Happy Red Nose Day?

photo by Bryan Ledgard Flickr Creative Commons

If you’ve shopped at Walgreens recently, no doubt you’ve seen red clown noses for sale. They fight poverty or something, whatever that means.

“60 percent didn’t quite understand what we did,” says Janet Scardino, CEO of  Comic Relief USA  that partners with Walgreens to sell the noses.

Between the US and the UK, the campaign has raised more than $1.4 billion, which goes to organizations like Save the Children, Feeding America, and the Boys & Girls Club to help children in need.

NPR’s Goats & Soda reported on the campaign: “But how does buying a red foam nose at a drugstore for a buck help the cause? And does this charity with the silly name really do good work? We did some reporting, and here’s what we learned.”

You should read their full report, but here are a few things that jumped out to me:

Why Red Nose day and not Child Poverty Day?

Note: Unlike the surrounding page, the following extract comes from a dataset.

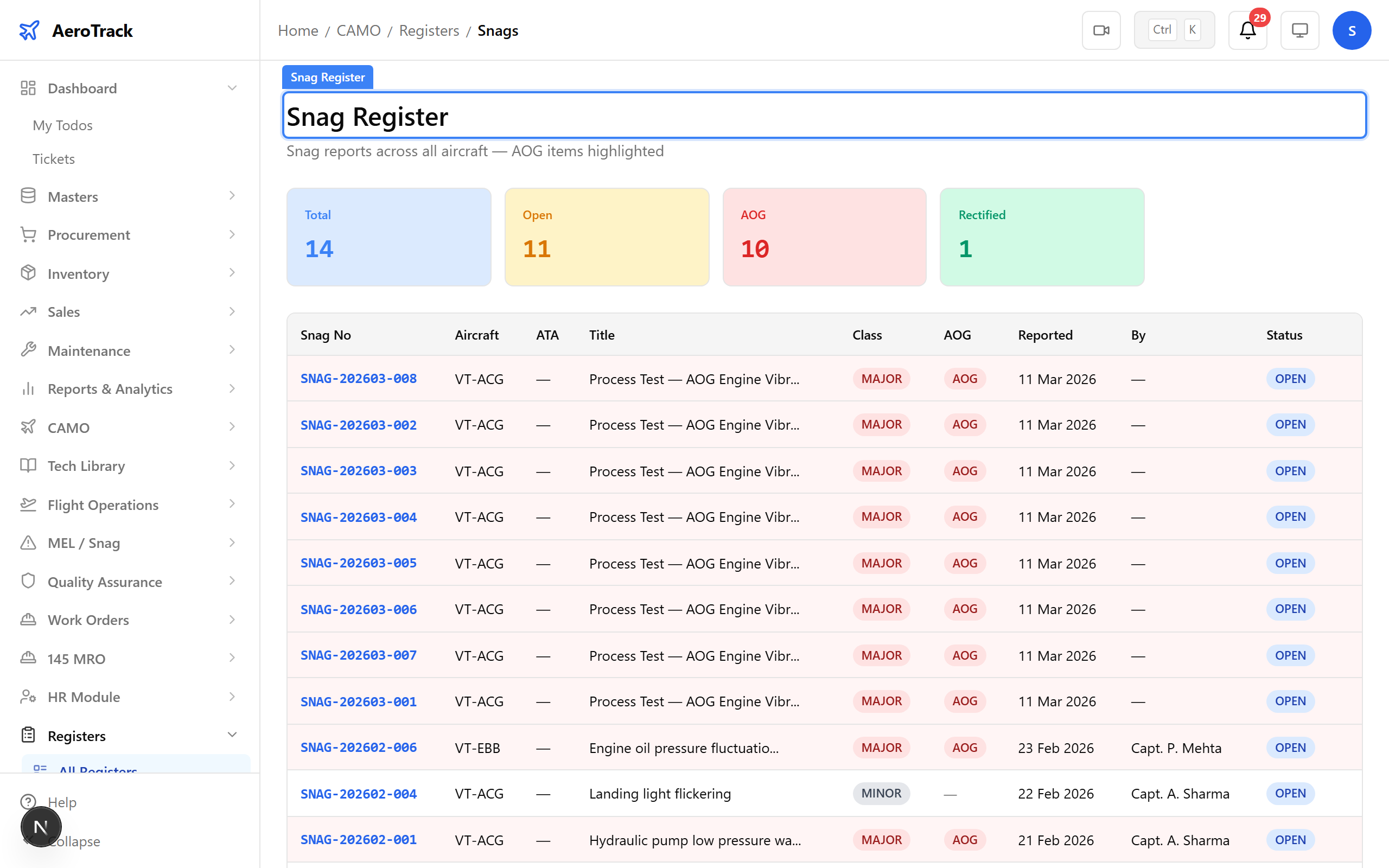
Task: Click the Ctrl K search shortcut button
Action: tap(1174, 30)
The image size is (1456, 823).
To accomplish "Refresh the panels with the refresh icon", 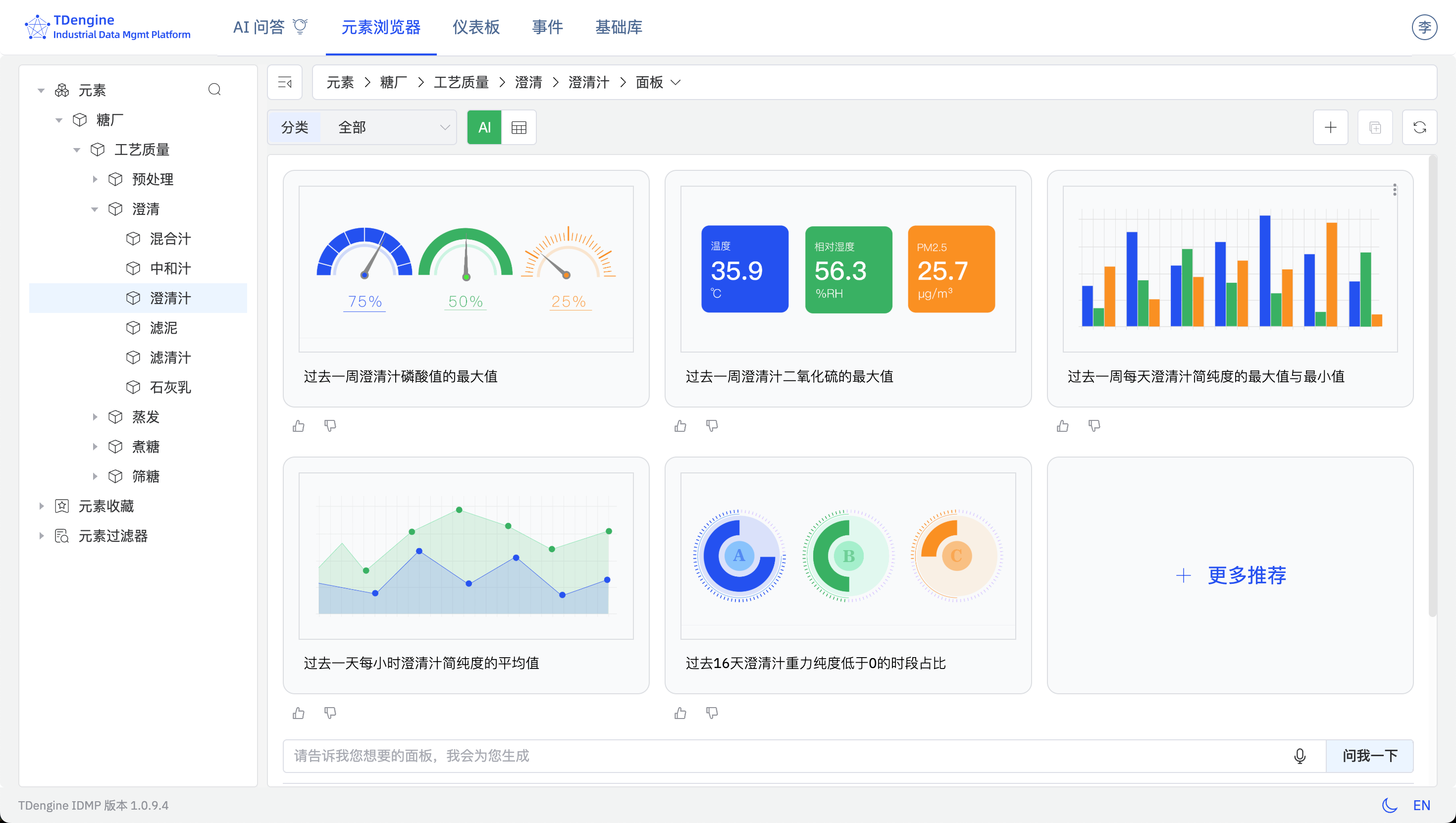I will [x=1420, y=127].
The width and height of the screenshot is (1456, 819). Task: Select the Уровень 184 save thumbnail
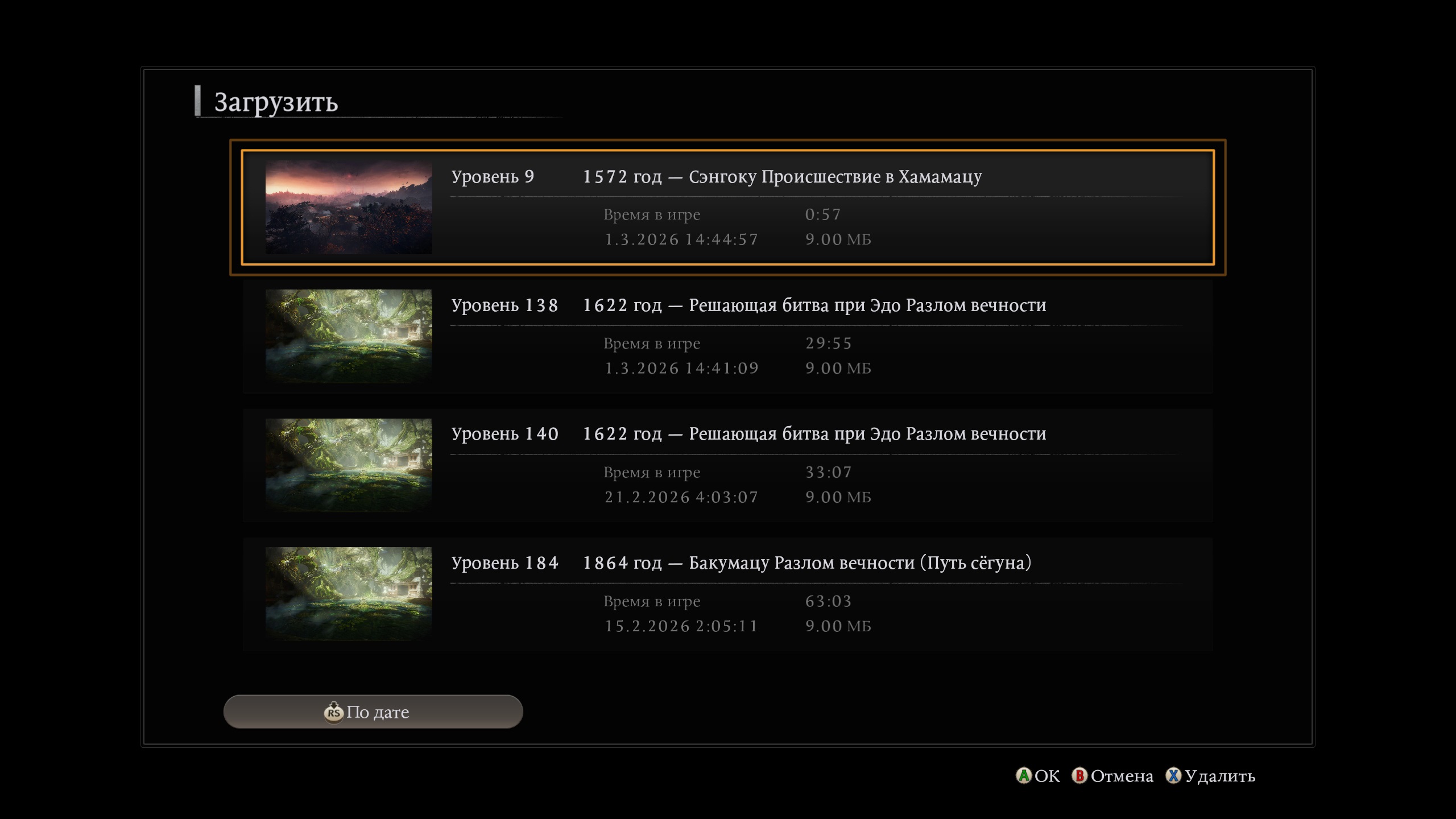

It seems no one really knows, but I do. We don’t like to be reminded that we live in a world (and a country) where so many kids go hungry and die of preventable diseases. Red noses are happy! I’m not against using silly red noses to raise money to help kids, but I am against our trying to hide from the fact that we live in a world where 1.2 billion people live on less than $1.25 per day. Where half the world’s population lives on less than $2.50 per day. Where 21% of American children live in poverty.

 

Victoria Beckham’s Boots

As part of the campaign, Victoria Beckham visited the slum of “Koro Kocho” in Nairobi. I’ve visited a several slums in Nairobi and I’ve never heard of such a place. There is a Korogocho. I have friends who live there. I’m sure that’s what Comic Relief meant. So if they are wrong, that’s lazy, but I won’t criticize them much because it took me about a week to pronounce Korogocho correctly. I will, however, criticize Victoria’s fashion choice: rubber boots. I can only imagine what my friend Rozy would have thought if she had seen a Spice Girl in shoes reserved for farmers and trash pickers. It was the most sensible shoe choice for sure, but perhaps not the most sensitive (“This place is so dirty I’m going to wear my rubber boots.”).

 

Despite my inner cynic, I think the red nose campaign is okay. It raises money for some good causes. However, I don’t think I’ll ever be comfortable with cute marketing campaigns that raise money for such serious issues. I don’t blame the marketers. I blame us.

We like to give without much thought.  If we opened our wallets with the realities of the world on our minds that just might open our hearts. And the reality doesn’t make us laugh like red noses do, but makes us hurt…as it should…and move us to act in way that is more impactful than dropping a buck on something silly.